Мустабаев прошёл по центральной дорожке и за крайними металлическими оградами оказался на небольшой поляне. Вывалил на землю всё принесённое с собой, присел на корточки возле свежей могилы и принялся выкладывать по бокам обрезками камней, подобранных у заброшенной мастерской. Ему хотелось, чтобы могилка выглядела не хуже остальных, это всё, что он сделал за четыре ходки. Аккуратно вырезанная из фанеры большая красная пятиконечная звезда была прибита к жердине, вытесанной из свежего ствола деревца. Краска, раздобытая в комендатуре, почти подсохла и к пальцу не прилипала. Чуть ниже была прибита дощечка с надписью:
"Ст. лейтенант Гельман М.Л. 1923 - 1943гг"
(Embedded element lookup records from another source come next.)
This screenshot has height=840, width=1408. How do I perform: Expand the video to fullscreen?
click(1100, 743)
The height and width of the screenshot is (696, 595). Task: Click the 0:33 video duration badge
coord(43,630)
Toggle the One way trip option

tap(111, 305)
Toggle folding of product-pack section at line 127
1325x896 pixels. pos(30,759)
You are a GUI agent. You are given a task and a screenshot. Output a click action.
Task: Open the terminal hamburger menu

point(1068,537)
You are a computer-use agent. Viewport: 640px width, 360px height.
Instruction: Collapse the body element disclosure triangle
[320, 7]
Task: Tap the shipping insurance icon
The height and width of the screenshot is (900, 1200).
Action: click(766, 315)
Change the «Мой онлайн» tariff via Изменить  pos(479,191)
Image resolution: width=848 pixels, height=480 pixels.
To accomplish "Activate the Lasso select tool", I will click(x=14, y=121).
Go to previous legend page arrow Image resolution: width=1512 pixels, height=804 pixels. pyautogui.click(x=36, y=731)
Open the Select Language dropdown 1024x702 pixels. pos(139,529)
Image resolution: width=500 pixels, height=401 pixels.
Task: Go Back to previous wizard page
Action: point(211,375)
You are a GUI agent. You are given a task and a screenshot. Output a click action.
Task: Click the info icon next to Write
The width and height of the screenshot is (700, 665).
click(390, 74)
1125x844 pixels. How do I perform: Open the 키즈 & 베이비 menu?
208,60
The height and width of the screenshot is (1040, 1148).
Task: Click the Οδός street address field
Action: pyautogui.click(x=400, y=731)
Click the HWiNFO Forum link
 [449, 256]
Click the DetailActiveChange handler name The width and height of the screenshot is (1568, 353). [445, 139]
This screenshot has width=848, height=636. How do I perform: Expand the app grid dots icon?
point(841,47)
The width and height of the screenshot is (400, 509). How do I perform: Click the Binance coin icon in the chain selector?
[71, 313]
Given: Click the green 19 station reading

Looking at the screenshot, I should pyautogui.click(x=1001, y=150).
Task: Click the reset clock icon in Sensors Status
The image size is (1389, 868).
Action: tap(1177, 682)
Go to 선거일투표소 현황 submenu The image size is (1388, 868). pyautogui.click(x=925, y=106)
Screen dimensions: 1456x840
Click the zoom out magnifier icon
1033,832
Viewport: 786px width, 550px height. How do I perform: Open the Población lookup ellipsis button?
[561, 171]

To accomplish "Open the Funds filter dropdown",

Ефрейтор встал, посмотрел на свою работу и остался доволен. Взглянул на часы. Это был старенький, неказистый механизм, взятый на память с руки командира. Глубоко вздохнул, снял пилотку. Немного постоял так, надел снова. Он вспомнил, что тот рассказывал как-то, что у евреев не принято снимать головные уборы даже дома. Странный обычай. Теперь он не знал что делать. Так уходить нехорошо, надо бы помолиться, но русские молитвы не знал, а еврейские тем более. Вздохнул опять. Потом подумал, что ведь Бог один у всех, и решившись, начал торопливо шептать молитву на татарском, просить у Него определить душу Михаила в Рай, потому что хороший был человек. Закончил, повернулся и побрёл, не оглядываясь. Вот уже в который раз он шёл по тропинке, приглядывался к чужим надписям и всё не мог вспомнить. Он что-то должен был ещё сделать для Миши. Заметил под ногами изогнутый ржавый гвоздь, остановился, поднял его. Гвоздь был кованный, явно ручной работы. Зажав находку в руке, Мустабаев круто развернулся и побежал назад, стараясь держаться левее, т.к. на правый глаз совсем не видел. Добежал, немного отдышался, затем склонившись, начал чертить остриём гвоздя в центре пятиконечной звезды.
По свежей краске линии получались чёткими и глубокими, хотя не совсем ровными. Закончил, по-хозяйски положил гвоздь на ближайший камень и отошёл подальше. Пригляделся, на красном фоне ярко желтела, светилась шестиконечная звезда Давида.